# Directions
Write out the lines of the records from the one containing "Task: Click the Active column header" to the very last, keeping each exactly as it is.

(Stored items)
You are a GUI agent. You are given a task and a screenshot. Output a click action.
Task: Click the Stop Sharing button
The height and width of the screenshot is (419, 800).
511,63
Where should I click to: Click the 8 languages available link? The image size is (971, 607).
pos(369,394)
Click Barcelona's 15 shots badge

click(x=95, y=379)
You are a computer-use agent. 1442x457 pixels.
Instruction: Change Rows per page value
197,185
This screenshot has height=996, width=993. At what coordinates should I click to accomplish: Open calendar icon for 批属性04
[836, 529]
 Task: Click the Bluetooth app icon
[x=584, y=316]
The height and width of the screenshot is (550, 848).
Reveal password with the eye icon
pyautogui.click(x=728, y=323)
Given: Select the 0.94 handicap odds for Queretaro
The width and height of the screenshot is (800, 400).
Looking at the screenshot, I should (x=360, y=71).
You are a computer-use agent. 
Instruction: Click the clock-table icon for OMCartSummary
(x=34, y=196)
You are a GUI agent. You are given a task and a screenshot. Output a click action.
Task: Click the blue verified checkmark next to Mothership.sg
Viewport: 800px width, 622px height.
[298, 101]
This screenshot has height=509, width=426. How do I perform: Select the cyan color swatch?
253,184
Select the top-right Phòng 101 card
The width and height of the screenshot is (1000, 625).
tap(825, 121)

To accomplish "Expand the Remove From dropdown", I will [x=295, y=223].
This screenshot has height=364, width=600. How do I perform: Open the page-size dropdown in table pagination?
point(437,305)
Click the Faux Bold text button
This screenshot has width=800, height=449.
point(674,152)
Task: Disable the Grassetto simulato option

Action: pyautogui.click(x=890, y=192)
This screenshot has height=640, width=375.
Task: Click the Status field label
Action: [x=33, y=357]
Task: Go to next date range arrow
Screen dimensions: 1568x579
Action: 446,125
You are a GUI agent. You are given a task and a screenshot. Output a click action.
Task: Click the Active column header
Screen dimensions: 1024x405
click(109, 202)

# Written solution
Task: Click the Active column header
Screen dimensions: 1024x405
click(109, 202)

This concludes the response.